My body's motionless, numb. My hands are shaking, and I can feel the panic creeping in. My heart aches. It feels so heavy that I almost can't breathe. I don't know what to do with it. I don't know how to feel.
I hate it. I hate that she promised me and still didn't come.
She swore she would.
I read her message again, hoping maybe I missed something, some kind of reason, but there's nothing. Just the empty apology. My mind screams at me, the urge to laugh, to fake it. To pretend I'm okay, but I can't. Not here. Not with the team celebrating their win and acting like everything's perfect.
I don't want to ruin the mood, but it feels like I'm suffocating.
"She didn't even give me a reason," I whisper to myself. My words hang in the air, too quiet for anyone to hear. Rage is building up in me-raw and boiling-but I shove it down, force it back. I don't want to feel this, not right now.
But I don't know what else to do.
Without thinking, I drop my phone back into my bag, my fingers numb as I grab it. I head for the shower. I don't even care that I'm still in my gear. I don't care if anyone notices. No one asks me if I'm okay. No one questions me. They don't see the way my chest is about to collapse from everything piling up inside of me.
And I'm glad for it. I don't want to explain. I don't want anyone to see this weakness in me.
I can't even tell anyone. What would they say? "She's probably busy."
Busy.
That word. That fucking word.
I've used it my whole life, a shield against the guilt of wanting more, wanting my parents to be there, even just once. So many times, when my teachers asked why my parents didn't show up to my games or parent-teacher meetings, I'd tell them they were busy.
And then I'd lie to myself, over and over. It became easier to believe than admit the truth-that they just didn't care.
But damn it, I'm still hoping. I'm still waiting for the day they show up. And every time, every single time, I feel like I'm letting myself down.
Why am I still hoping?
Why can't I stop?
Why does it still hurt this much?
I feel so alone. Even with the whole team around me, the joy and the celebration, I feel this emptiness that I can't shake. I want someone to hold me, to remind me that maybe I'm not broken, that maybe I'm not alone.

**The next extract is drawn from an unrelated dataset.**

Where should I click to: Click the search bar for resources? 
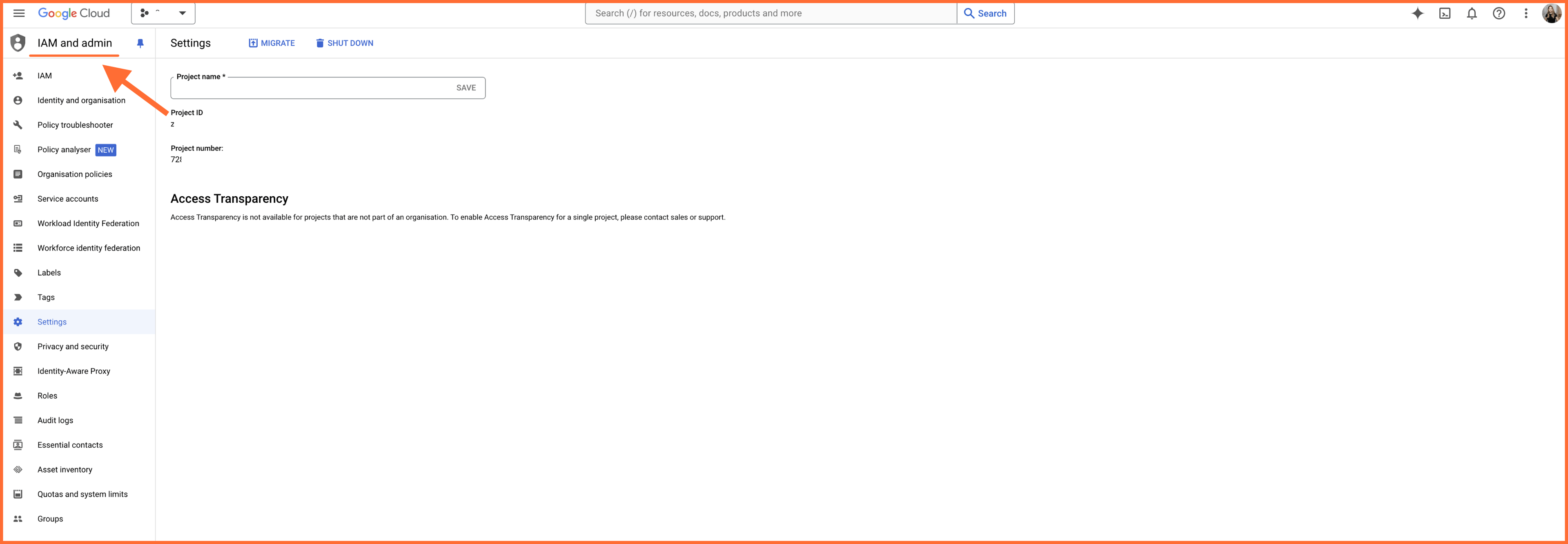[771, 13]
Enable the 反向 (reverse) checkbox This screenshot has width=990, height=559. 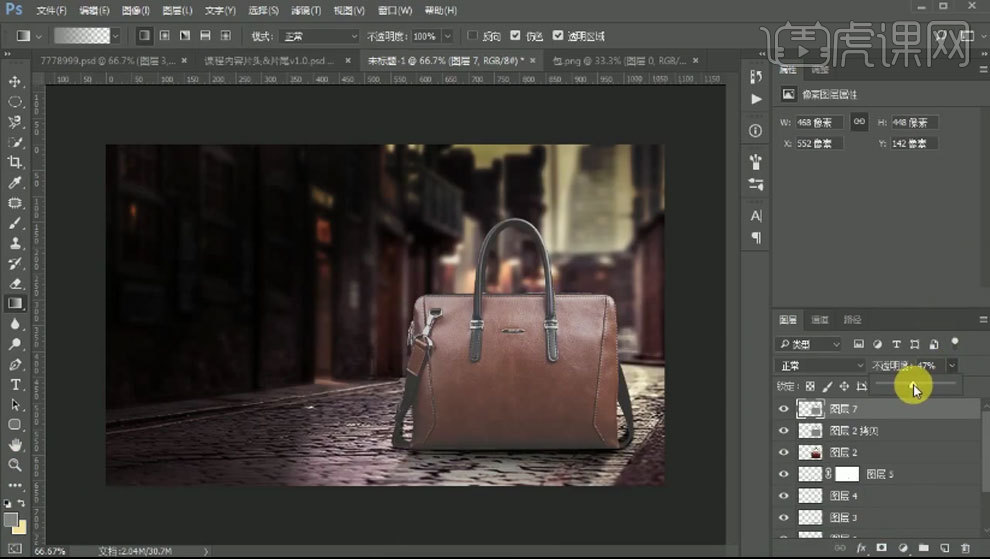point(473,35)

But I can't remember the last time I felt like someone's arms were enough to fill the space inside me.
Gosh. I feel so needy.
I hate it.
"Where's Theo?!" Logan's voice echoes through the locker room and I scramble to pull myself together. I quickly stepping out of the shower and grabbing my clothes, hoping he doesn't walk in on me like this.

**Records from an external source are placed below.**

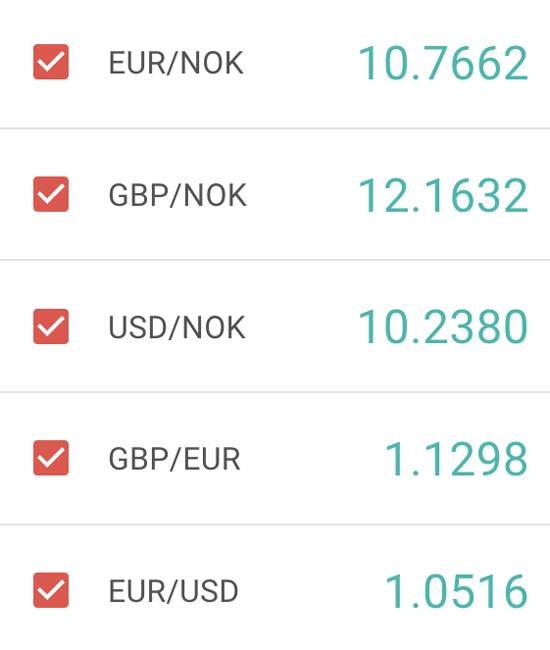Disable the EUR/USD checkbox
This screenshot has height=650, width=550.
tap(51, 590)
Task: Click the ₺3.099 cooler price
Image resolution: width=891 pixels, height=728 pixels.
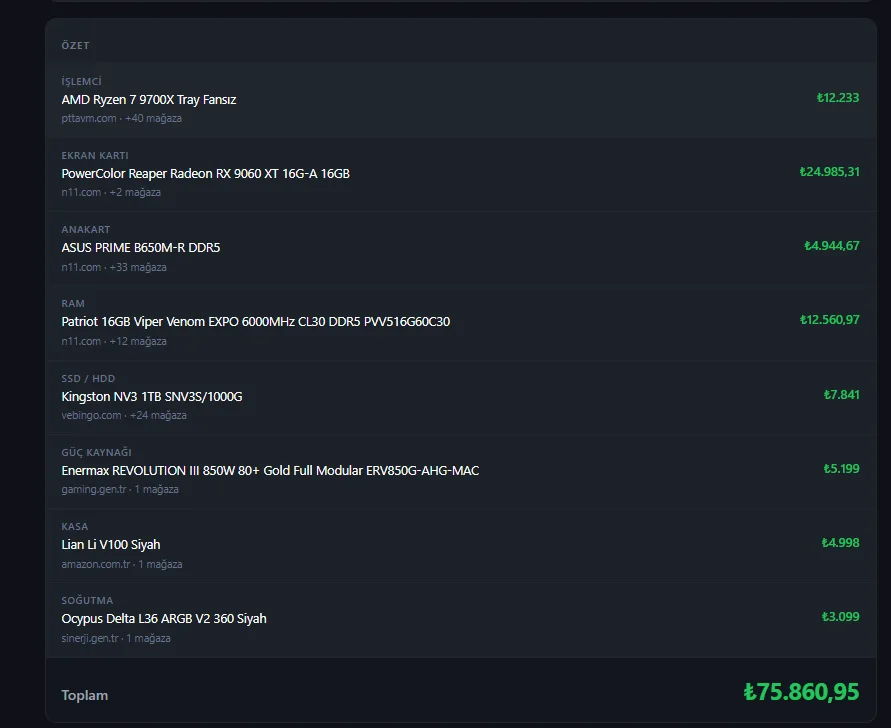Action: click(840, 617)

"Oh, Logan," I say, my voice calm, too calm. The fake smile slips onto my face, the same one I've worn for years.
He doesn't buy it. His eyes narrow, and a deep frown creases his forehead. "What's wrong? Did something happen?"
I shake my head, forcing the words out. "I'm fine."
He doesn't seem convinced. "You're lying. What's going on?"
I take a breath, my throat tight. I can't tell him the truth. I can't tell him that my mom didn't come, that she promised she would, and now I'm here alone, surrounded by everyone, but still feeling like I'm the only one left in the world. I can't tell him that.
"I'm just... I'm not feeling well," I say, my voice shaky. "My stomach's been hurting, like... like I'm being stabbed."
It's a lie, but it's the only one I can manage. I feel like I'm being stabbed, but not in my stomach. It's my chest, my heart-it feels like it's slowly being ripped out.
Logan's face softens, but the concern quickly shifts to frustration. "Seriously? I keep telling you to eat, but you never listen." His voice rises, irritated. He runs a hand through his hair. "You should go home, man. Get some rest."
"No," I say quickly, my voice too sharp. "I want to be with the guys. Don't tell anyone, okay? I just need to be here with the team for a bit, then I'll go home."
Logan looks at me for a long moment, his expression hard, not buying it. But after a beat, he sighs and nods, his frustration fading into reluctant acceptance. "Fine. But we're heading to a bar after this, and you better not overdo it with the drinks."
I nod, forcing a smile that doesn't quite reach my eyes. "I will try."